> _What you are asked to do_: When you reach the line containing "Viewport: 1391px width, 868px" in the records below, start copying exactly, and stop once you have copied the line containing "Given: Click the 文档 button above the table".

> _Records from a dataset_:
*** Begin section ***

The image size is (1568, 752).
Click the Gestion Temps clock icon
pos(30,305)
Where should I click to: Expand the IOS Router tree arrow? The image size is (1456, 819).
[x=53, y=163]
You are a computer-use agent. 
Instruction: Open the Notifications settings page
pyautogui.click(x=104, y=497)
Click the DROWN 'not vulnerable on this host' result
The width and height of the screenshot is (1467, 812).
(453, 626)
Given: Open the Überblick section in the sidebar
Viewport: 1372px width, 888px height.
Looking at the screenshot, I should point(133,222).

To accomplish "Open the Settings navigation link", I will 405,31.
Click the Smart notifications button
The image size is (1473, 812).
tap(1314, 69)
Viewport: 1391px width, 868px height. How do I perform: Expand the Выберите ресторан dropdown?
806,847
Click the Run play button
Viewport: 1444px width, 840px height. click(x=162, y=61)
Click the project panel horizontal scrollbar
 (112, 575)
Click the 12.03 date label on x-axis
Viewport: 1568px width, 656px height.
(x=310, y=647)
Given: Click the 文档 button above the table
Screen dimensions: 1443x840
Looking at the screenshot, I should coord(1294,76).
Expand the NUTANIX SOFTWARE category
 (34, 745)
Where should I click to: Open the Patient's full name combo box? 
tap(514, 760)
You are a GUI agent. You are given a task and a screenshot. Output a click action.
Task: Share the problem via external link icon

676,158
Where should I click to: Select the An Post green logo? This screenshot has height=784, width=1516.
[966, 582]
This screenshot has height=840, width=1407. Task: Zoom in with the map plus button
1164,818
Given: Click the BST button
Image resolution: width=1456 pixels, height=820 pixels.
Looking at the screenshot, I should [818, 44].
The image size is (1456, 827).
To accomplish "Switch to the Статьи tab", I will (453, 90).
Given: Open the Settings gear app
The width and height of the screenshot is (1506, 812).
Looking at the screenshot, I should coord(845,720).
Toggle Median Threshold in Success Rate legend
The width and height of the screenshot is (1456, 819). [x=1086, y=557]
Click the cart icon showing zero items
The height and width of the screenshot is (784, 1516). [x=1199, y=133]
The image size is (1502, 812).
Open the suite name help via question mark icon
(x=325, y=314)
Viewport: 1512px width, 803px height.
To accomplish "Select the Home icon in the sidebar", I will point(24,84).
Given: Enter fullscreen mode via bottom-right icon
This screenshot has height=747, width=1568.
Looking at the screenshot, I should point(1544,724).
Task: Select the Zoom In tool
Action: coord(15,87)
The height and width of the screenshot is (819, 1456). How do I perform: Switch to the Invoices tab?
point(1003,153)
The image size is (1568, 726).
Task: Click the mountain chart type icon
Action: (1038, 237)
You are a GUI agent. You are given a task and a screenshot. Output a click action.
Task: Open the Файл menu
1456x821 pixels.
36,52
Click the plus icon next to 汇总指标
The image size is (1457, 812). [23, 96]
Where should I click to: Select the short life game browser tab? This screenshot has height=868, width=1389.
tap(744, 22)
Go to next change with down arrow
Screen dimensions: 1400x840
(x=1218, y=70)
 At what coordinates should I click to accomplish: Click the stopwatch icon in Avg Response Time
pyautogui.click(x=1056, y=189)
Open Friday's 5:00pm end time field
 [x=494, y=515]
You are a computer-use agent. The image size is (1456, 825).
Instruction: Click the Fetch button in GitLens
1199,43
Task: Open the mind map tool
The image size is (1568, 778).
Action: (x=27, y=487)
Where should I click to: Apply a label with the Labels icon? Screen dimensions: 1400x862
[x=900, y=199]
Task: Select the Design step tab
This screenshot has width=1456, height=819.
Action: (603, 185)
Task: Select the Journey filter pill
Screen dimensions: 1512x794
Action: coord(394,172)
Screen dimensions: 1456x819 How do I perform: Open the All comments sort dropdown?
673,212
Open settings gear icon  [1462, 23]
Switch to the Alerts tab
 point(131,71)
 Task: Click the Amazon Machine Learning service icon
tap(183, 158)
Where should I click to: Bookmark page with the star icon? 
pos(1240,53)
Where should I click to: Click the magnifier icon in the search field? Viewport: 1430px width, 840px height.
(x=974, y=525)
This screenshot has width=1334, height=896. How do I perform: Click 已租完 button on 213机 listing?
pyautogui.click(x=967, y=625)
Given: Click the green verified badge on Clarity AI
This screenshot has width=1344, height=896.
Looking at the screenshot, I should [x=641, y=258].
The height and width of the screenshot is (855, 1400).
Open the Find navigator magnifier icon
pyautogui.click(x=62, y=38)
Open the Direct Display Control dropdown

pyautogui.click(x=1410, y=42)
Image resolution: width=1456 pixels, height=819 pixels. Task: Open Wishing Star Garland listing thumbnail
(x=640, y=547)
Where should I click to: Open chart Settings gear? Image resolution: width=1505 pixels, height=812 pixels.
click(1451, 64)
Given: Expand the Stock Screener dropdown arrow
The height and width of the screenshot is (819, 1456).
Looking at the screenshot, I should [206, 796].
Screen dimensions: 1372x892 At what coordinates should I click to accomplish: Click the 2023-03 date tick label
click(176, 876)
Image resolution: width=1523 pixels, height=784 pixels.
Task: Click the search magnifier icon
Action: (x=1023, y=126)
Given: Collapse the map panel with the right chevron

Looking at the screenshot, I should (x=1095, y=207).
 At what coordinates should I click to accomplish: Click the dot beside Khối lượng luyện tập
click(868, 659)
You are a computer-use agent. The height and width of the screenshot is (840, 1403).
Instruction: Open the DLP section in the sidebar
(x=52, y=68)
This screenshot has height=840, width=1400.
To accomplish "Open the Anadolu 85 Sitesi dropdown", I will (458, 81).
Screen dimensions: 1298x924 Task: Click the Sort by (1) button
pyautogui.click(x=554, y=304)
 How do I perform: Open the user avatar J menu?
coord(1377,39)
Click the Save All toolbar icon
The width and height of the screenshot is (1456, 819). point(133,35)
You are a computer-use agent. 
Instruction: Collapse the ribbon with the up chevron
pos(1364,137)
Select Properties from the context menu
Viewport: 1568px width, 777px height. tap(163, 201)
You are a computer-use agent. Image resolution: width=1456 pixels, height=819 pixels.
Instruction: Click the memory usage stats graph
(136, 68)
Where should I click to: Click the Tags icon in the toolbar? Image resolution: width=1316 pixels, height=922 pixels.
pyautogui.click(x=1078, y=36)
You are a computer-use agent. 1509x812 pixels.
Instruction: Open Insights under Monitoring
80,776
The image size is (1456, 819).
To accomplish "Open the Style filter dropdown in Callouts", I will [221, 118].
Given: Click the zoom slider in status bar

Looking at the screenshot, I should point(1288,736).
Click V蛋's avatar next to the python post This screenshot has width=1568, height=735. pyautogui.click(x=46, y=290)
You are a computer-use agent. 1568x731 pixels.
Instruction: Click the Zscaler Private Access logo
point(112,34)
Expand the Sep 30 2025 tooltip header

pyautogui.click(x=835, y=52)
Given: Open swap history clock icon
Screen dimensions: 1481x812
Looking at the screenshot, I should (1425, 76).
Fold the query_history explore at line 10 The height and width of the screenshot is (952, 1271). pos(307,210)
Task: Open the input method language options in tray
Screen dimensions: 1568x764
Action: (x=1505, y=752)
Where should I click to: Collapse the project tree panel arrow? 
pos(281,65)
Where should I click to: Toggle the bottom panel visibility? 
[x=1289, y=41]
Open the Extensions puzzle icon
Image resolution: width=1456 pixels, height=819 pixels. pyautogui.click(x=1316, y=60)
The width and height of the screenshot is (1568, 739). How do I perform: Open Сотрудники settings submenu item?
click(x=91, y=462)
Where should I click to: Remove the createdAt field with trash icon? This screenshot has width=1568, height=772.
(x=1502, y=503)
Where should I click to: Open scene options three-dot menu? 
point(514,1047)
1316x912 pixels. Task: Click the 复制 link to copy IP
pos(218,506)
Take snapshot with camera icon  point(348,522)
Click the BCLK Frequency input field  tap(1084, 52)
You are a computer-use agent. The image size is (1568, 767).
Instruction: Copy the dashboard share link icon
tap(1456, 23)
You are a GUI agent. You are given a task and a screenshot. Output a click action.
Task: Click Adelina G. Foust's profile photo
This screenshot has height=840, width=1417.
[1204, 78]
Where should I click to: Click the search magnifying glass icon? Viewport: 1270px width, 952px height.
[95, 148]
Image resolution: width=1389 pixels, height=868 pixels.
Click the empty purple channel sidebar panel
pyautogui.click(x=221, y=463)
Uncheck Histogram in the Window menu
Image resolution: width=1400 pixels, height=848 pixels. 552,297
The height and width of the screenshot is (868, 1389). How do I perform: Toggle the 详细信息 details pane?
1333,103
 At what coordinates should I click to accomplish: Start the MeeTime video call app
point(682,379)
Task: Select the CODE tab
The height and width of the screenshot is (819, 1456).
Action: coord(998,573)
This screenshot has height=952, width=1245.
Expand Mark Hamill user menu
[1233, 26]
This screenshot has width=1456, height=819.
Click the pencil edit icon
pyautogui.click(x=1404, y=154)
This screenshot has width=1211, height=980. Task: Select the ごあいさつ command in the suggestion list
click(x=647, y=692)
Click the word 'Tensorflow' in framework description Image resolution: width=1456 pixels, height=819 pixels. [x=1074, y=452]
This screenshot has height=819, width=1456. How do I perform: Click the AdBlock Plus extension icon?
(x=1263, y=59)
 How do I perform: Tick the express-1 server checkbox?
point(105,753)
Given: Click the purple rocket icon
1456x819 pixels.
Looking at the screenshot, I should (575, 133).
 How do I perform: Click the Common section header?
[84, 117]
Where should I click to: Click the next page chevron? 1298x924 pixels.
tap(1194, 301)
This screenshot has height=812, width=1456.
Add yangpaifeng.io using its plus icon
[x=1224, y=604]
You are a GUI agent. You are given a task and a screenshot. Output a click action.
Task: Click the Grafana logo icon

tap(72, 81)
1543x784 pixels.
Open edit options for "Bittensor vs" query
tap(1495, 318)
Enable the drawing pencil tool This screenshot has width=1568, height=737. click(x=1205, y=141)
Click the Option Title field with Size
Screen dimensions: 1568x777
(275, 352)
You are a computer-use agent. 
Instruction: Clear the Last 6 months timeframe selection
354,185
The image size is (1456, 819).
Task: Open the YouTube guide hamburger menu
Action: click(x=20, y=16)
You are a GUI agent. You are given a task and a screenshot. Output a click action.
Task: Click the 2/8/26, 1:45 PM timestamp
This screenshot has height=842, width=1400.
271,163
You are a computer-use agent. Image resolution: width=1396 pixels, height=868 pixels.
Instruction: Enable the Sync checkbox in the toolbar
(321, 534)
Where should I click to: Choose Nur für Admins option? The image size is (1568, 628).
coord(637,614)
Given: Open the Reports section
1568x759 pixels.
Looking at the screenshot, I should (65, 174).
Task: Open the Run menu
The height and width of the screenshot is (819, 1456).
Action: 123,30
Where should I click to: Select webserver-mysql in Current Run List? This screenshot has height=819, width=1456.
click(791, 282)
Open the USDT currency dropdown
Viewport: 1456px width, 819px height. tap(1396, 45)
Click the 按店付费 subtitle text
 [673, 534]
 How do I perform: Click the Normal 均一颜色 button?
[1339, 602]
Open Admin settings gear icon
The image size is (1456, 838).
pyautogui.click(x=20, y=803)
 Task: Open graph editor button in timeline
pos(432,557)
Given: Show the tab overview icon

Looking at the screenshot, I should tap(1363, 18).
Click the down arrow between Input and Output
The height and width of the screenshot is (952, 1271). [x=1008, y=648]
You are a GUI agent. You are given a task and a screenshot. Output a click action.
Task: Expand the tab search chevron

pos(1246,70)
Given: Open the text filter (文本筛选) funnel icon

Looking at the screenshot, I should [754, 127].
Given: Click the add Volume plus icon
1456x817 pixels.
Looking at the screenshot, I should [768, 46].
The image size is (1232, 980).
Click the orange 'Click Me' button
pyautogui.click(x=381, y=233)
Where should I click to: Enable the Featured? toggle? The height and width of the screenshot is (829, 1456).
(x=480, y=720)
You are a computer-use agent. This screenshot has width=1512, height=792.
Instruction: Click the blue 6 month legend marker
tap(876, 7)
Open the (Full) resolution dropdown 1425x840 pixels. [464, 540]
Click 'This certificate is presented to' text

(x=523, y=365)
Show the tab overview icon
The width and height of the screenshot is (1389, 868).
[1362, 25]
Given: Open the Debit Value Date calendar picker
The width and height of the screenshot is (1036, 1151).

*** End section ***

> _Response area_:
Viewport: 1391px width, 868px height. How do I perform: Expand the Выберите ресторан dropdown?
806,847
Click the Run play button
Viewport: 1444px width, 840px height. click(x=162, y=61)
Click the project panel horizontal scrollbar
 (112, 575)
Click the 12.03 date label on x-axis
Viewport: 1568px width, 656px height.
(x=310, y=647)
Given: Click the 文档 button above the table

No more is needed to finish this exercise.